[[ TEXT UNDER STUDY open ]]

Checkout Gbadebo Rhodes-Vivour Biography, Age, Career, Investments
Gbadebo Rhodes-Vivour, also known as GRV, is a Nigerian architect, activist, and politician from Lagos State, Nigeria. Rhodes-Vivour was born and raised in Ikeja, Lagos State, Nigeria, Vondigest reports
GRV is the Labour Party’s (LP) gubernatorial candidate for Lagos State in the upcoming 2023 Lagos State gubernatorial election. He previously ran for the People’s Democratic Party (PDP) senatorial seat of Lagos West in the 2019 Nigerian Senate elections.
He attended Chrisland primary and secondary schools until JSS3, and then went to Paris to finish his secondary education at Ecol Artive Berlin.
He holds a Bachelor of Architecture degree from the University of Nottingham and a Master of Architecture degree from the Massachusetts Institute of Technology (MIT).
He joined the National Youth Service Corps (NYSC) after finishing his first master’s degree in 2008 and completed it in 2009.
He later earned a second master’s degree from the University of Lagos in Research and Public Policy (UNILAG).
Gbadebo Rhodes-Vivour Father and Mother
Rhodes-Vivour comes from a family of lawyers. He is the son of Barrister Olawale and Mrs. Nkechi Rhodes-Vivour. His uncle is former Supreme Court Justice Bode Rhodes-Vivour, and his grandfather is the late Judge Akinwunmi Rhodes-Vivour. He is the great-grandson of Steven Bankole Rhodes, the country’s second indigenous judge.

[[ TEXT UNDER STUDY closed ]]
[[ SUPPLIED INFORMATION open ]]

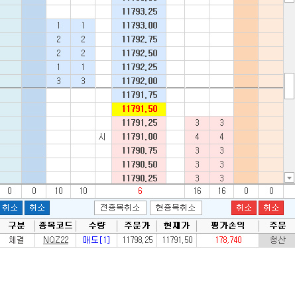
Task: Select the 11791.25 bid price cell
Action: pyautogui.click(x=139, y=123)
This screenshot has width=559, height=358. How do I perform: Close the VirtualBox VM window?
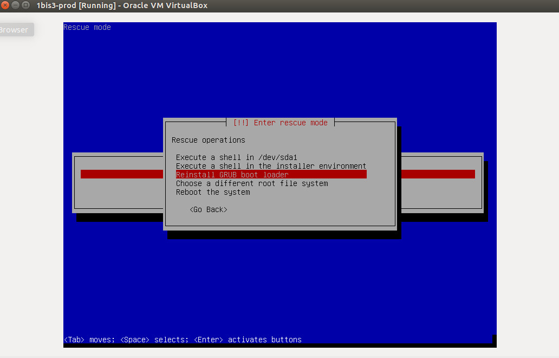tap(5, 5)
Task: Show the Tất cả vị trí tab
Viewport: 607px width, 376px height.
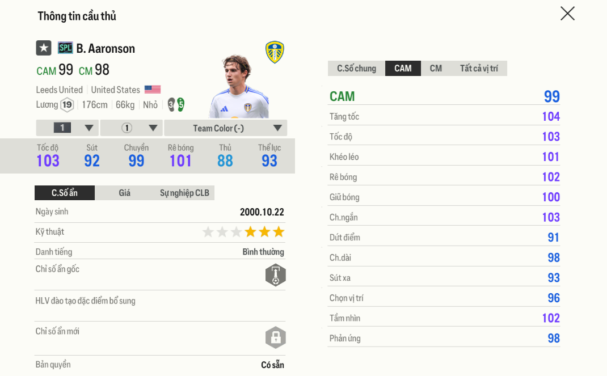Action: coord(479,69)
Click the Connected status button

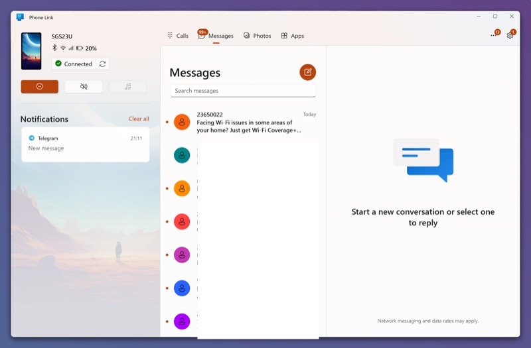[x=74, y=64]
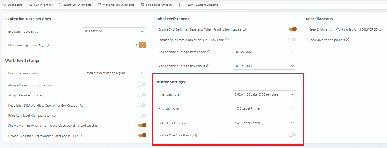Click info icon beside Upload Expiration Dates in Bulk
The height and width of the screenshot is (148, 387).
click(80, 136)
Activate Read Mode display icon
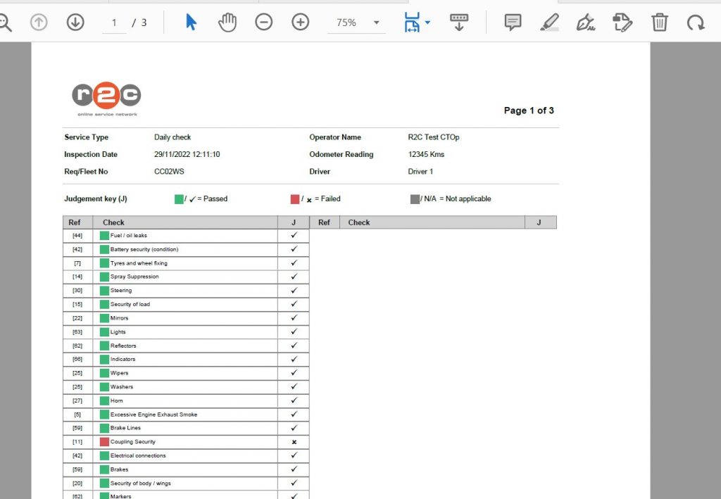Image resolution: width=721 pixels, height=499 pixels. point(459,22)
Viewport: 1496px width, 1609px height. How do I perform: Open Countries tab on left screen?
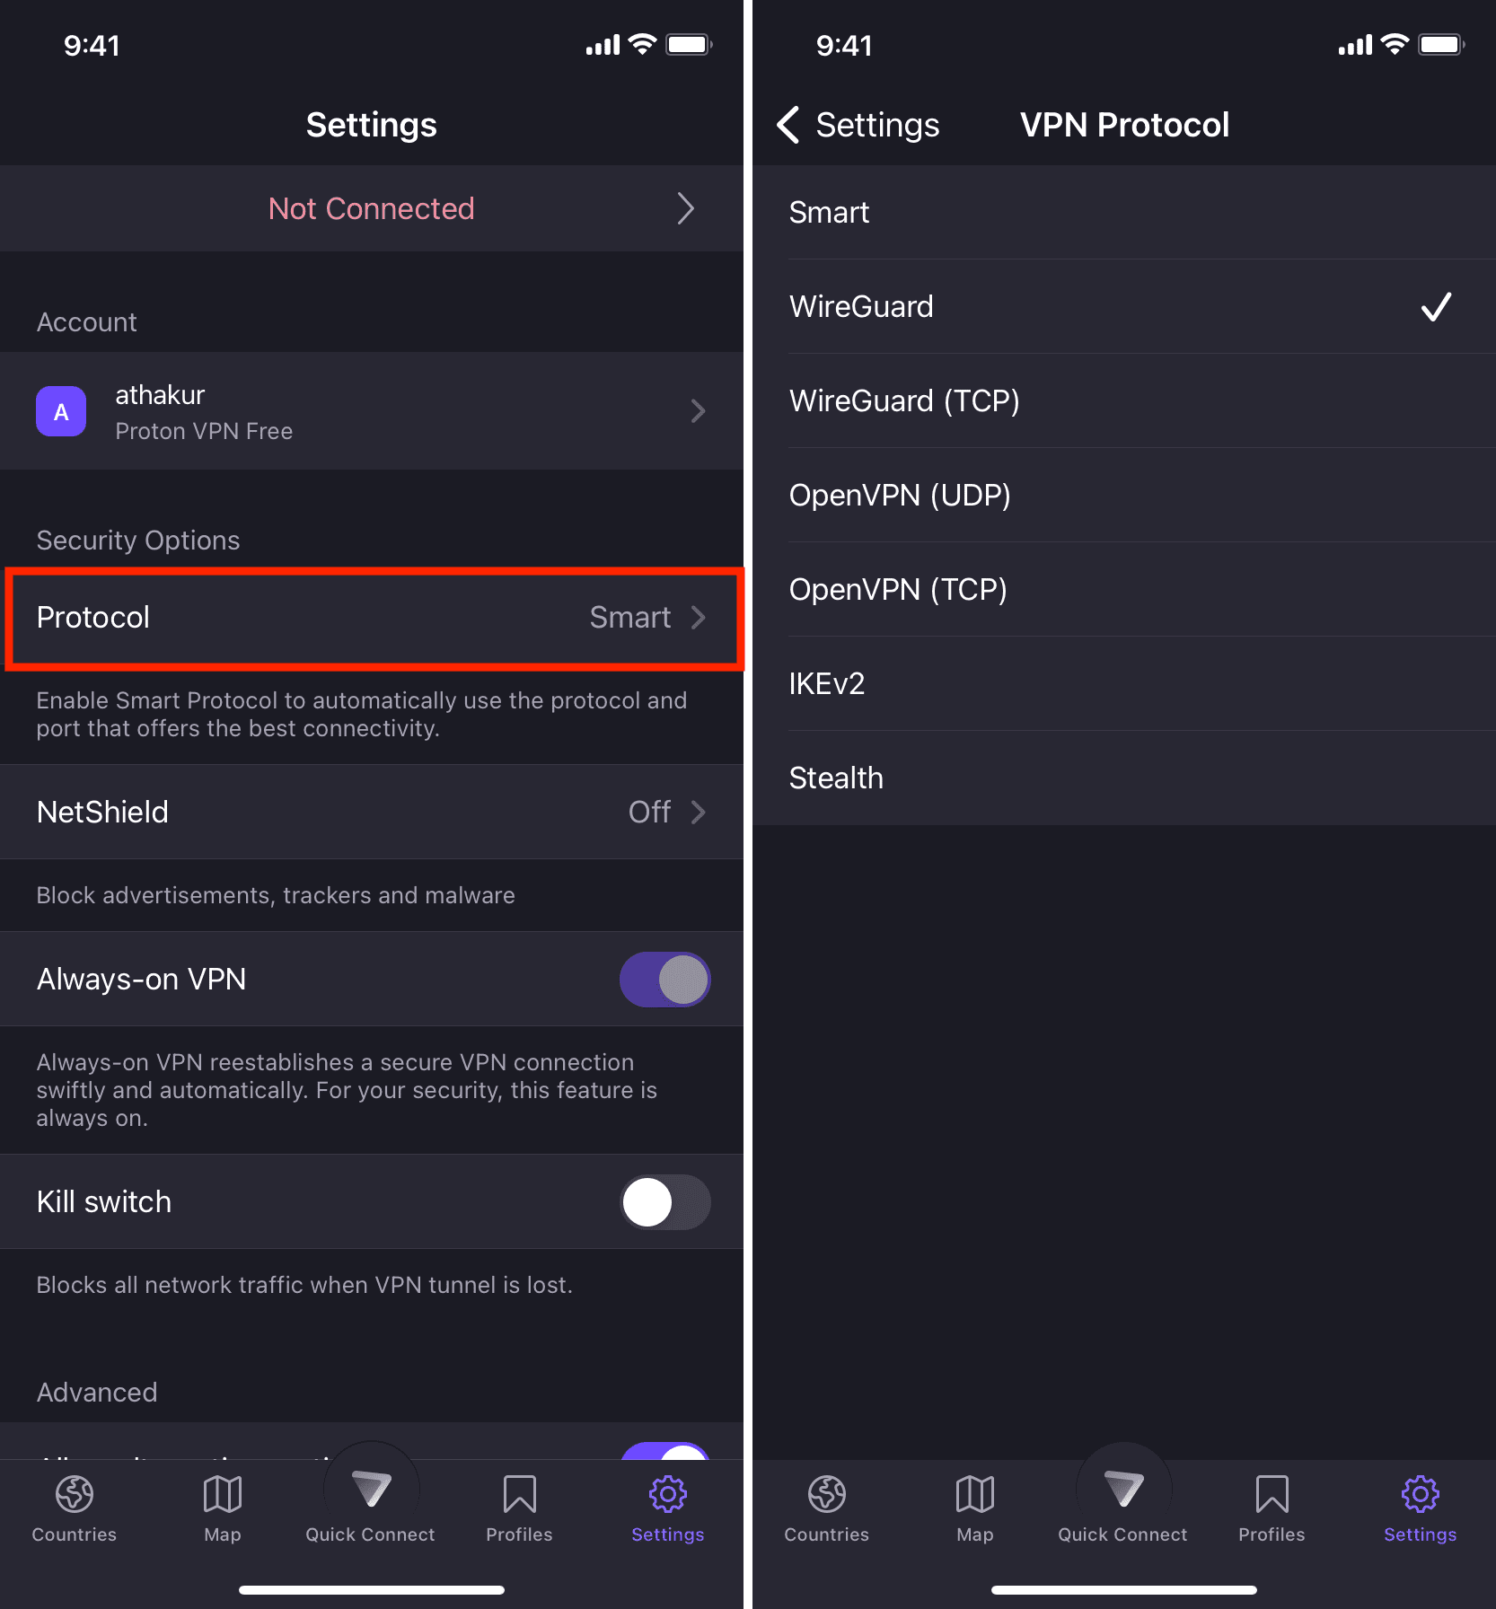[75, 1508]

[[ SUPPLIED INFORMATION closed ]]

→ **PROBLEM REQUIREMENTS**:
In the Rhodes-Vivour biography above, turn the paragraph that begins "Rhodes-Vivour comes from a family of lawyers" into a short list that keeps its main facts.

→ **SOLUTION**:
- Comes from a family of lawyers
- Parents: Barrister Olawale and Mrs. Nkechi Rhodes-Vivour
- Uncle: former Supreme Court Justice Bode Rhodes-Vivour
- Grandfather: the late Judge Akinwunmi Rhodes-Vivour
- Great-grandfather: Steven Bankole Rhodes, the country's second indigenous judge